The senior critique was theoretical: the ratio is a worst case over a pathological adversary. The engineering version is sharper and has three faces.

  1. The ratio is a worst-case SLA, not an average. A 2-competitive autoscaler does not cost twice OPT on average — it costs at most twice OPT on the single most adversarial demand trace, and typically far less. Treating the ratio as an expected-cost estimate is a category error; treating it as a guaranteed ceiling is correct and useful.
  2. The bound ignores the structure your inputs actually have. Real cache traces have locality; real demand curves are diurnal and autocorrelated; real ad impressions arrive from a stationary-ish distribution. The all-powerful adversary throws all of this away, which is why it cannot separate LRU from FIFO.
  3. The bound ignores information you actually have. You have telemetry. You have a forecast model. You have last week's traffic. The classical model forbids using any of it — it assumes you know nothing about the future.

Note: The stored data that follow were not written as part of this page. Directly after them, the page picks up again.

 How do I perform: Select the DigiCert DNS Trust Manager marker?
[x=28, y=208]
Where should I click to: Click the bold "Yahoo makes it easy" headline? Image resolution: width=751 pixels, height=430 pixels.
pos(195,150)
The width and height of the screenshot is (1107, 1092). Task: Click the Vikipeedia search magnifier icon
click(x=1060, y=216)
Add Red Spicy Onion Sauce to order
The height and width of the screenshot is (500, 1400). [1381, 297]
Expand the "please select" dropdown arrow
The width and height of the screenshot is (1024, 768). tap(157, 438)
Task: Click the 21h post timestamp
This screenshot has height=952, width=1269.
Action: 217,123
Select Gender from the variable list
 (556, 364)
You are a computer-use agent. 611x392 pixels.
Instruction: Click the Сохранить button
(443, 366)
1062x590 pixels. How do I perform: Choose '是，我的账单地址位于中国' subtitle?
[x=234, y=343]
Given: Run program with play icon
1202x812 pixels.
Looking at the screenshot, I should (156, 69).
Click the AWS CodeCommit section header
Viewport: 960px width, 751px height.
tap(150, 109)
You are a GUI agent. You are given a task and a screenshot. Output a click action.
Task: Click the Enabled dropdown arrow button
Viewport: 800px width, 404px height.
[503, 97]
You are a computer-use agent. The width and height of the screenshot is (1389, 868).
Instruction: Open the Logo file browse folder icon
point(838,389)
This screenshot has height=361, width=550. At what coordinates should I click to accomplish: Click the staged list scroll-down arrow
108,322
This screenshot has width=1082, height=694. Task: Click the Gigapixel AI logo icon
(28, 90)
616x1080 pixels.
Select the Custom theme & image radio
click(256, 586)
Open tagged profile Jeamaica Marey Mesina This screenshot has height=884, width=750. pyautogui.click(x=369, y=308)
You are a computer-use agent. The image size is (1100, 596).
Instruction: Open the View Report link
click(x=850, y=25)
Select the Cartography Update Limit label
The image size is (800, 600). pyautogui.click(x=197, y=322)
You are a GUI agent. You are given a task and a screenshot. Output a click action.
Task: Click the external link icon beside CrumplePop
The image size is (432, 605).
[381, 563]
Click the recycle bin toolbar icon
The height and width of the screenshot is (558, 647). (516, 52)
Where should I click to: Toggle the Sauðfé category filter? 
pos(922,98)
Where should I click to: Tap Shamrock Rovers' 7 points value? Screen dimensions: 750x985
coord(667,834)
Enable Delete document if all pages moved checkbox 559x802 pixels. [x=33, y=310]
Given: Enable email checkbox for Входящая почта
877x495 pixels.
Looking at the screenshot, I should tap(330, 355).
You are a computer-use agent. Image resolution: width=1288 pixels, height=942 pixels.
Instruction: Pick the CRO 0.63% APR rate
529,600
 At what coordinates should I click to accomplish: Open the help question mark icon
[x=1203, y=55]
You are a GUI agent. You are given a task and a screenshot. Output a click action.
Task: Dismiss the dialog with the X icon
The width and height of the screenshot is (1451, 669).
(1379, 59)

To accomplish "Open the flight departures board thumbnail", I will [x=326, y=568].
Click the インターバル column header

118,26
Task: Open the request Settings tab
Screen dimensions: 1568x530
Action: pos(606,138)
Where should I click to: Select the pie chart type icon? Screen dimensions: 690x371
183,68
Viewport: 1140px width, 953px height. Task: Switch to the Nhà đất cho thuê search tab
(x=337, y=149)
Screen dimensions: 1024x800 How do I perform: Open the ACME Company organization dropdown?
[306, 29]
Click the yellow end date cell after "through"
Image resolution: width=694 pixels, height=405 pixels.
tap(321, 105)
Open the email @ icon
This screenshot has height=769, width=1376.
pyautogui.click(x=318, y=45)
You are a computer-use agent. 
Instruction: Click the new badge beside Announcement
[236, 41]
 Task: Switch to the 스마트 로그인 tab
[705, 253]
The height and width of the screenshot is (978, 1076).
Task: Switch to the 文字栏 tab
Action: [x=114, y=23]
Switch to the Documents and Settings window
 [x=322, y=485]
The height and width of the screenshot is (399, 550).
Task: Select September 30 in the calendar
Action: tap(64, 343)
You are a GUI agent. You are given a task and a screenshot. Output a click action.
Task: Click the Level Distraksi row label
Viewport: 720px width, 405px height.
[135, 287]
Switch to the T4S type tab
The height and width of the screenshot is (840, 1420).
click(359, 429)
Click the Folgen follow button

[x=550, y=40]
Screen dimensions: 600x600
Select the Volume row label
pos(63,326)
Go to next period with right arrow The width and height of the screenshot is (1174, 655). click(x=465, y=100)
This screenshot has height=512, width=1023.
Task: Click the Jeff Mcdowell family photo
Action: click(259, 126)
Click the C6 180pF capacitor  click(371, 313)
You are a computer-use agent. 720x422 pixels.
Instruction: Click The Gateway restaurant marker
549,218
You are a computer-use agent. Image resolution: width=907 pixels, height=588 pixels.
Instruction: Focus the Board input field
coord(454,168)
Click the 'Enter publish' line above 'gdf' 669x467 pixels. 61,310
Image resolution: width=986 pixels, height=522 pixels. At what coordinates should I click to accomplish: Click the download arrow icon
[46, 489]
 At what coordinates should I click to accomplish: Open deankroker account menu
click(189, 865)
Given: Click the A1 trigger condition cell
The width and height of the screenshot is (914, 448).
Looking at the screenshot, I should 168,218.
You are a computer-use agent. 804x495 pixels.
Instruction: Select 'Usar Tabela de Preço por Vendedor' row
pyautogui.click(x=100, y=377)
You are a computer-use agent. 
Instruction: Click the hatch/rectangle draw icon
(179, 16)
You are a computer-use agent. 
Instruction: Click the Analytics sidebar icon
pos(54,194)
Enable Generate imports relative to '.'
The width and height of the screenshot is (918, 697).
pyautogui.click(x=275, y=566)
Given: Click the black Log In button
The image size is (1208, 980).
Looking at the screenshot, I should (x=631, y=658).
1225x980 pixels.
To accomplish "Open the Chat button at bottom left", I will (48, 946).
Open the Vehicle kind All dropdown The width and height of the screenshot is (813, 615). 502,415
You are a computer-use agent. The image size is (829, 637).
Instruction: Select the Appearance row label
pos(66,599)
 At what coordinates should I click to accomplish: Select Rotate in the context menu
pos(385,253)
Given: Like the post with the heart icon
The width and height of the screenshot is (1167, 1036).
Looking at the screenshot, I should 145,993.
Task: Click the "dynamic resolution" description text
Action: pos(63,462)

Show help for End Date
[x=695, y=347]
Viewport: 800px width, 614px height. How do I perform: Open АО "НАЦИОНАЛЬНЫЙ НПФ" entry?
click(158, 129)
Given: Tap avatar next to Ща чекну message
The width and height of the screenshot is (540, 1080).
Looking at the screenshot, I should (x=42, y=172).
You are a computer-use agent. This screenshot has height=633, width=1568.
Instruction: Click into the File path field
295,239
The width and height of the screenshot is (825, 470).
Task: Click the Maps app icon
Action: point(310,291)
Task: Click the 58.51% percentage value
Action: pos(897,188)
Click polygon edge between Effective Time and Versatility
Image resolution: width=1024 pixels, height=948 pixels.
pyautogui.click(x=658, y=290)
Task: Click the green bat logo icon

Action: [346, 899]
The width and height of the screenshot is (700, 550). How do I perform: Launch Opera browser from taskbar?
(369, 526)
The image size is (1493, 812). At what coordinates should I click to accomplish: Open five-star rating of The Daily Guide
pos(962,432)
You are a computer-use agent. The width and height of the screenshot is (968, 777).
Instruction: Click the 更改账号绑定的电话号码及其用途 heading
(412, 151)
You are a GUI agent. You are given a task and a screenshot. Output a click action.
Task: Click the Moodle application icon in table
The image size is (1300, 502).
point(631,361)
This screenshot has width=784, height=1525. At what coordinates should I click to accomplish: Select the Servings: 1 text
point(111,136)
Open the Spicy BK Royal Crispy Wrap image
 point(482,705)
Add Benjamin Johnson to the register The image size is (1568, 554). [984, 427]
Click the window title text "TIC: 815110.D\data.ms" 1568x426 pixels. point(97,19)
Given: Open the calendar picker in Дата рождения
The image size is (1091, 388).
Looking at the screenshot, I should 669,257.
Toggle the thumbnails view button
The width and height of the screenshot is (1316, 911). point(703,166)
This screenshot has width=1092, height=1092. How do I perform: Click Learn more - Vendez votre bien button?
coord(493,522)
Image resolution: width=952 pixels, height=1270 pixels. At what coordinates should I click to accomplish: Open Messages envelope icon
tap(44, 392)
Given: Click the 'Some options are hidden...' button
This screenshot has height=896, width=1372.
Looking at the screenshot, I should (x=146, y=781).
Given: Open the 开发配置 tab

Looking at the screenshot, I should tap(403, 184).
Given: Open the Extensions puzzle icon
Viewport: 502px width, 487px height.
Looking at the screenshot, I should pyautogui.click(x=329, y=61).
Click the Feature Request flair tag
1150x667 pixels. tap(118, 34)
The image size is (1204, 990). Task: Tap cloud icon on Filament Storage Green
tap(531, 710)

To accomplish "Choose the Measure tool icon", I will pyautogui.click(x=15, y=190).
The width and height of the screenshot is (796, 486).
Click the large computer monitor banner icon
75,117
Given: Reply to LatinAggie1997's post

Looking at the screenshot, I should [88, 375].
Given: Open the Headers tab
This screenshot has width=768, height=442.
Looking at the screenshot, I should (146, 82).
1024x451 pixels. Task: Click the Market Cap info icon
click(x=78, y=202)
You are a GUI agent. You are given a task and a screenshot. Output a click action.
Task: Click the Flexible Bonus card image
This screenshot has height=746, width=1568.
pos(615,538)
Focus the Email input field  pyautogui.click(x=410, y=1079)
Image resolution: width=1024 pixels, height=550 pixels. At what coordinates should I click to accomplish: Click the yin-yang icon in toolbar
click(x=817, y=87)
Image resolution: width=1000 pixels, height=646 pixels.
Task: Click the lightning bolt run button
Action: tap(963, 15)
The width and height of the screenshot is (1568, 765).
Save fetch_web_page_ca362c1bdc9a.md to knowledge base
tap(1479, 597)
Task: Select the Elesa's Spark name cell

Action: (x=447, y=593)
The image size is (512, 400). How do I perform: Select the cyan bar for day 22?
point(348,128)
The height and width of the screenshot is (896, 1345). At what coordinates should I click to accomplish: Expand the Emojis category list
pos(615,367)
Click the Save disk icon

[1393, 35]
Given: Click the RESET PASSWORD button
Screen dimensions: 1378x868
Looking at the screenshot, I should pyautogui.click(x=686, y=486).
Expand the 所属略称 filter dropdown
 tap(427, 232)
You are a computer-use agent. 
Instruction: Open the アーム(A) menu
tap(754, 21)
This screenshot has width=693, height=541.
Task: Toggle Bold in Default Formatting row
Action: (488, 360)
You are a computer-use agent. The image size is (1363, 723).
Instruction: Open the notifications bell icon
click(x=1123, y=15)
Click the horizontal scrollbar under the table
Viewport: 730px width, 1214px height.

That assumption is false in every production system, and the modern frameworks exist precisely to monetize the information you really hold.

The three responses below attack these in order: resource augmentation attacks (1) by changing the comparison; learning-augmentation attacks (3) by injecting predictions; refined adversaries attack (2) by constraining the input.


Response 1 — Resource Augmentation

The idea. Compare an online algorithm that has more resources against an offline OPT that has fewer. The competitive ratio, which was unbounded or large under equal resources, collapses toward 1 as the slack grows. This models reality because production systems are almost never provisioned to the exact size of the optimum — they have headroom.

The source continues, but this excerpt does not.